Aware Real Estate is a platform for Aware Super and real estate partner Barings, who bought out Altis Property Partners in late 2022.
Dickson Village is a mixed-use development that reached practical completion last month. The site is in the inner-city suburb of Dickson just 4km north of the Canberra CBD.
It has a neighbourhood retail centre with a Coles supermarket as an anchor tenant on the ground floor and 140 build-to-rent apartments above in the six-storey building.
The supermarket shares the ground floor with Liquorland on a new lease for 12 years and 10 other foods and service-based speciality shops.
Car parking for residents is on the first floor.
The sale price reflects a 6 per cent fully leased forecast yield for the apartments and neighbourhood retail centre.
Other completed, approved and under construction medium and high-density residential developments surround the site, which has good public transport links—it is400m from the Dickson Interchange for light rail and buses.
That infrastructure was important to Aware Real Estate’s decision to buy the site, according to chief executive Michelle McNally.
“This opportunity exemplifies Aware Real Estate’s focused investment strategy to target locations around existing and new infrastructure that we believe drive long-term demand and underpin capital growth,” she said.
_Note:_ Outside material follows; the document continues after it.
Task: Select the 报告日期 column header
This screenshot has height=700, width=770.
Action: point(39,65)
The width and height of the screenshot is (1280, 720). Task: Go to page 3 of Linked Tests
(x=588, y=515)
“With a real estate portfolio of around $2 billion, we are excited to further expand into the Canberra market with Dickson Village.”
CBRE national retail director James Douglas, ACT managing director Nic Purdue and associate director Tristan Cotchett managed the sale.
“High-quality assets like Dickson Village are rarely traded in the very tightly held Canberra market,” Purdue said.
“The project’s completion is well timed to capitalise on strong rental growth in the Canberra residential sector, underpinned by the low level of vacancy and increased demand from the private and health sectors, as well as the student market.”
This is not the first move into build-to-rent by Aware Real Estate—it recently acquired Crown Group’s Mastery project in Waterloo for $121 million.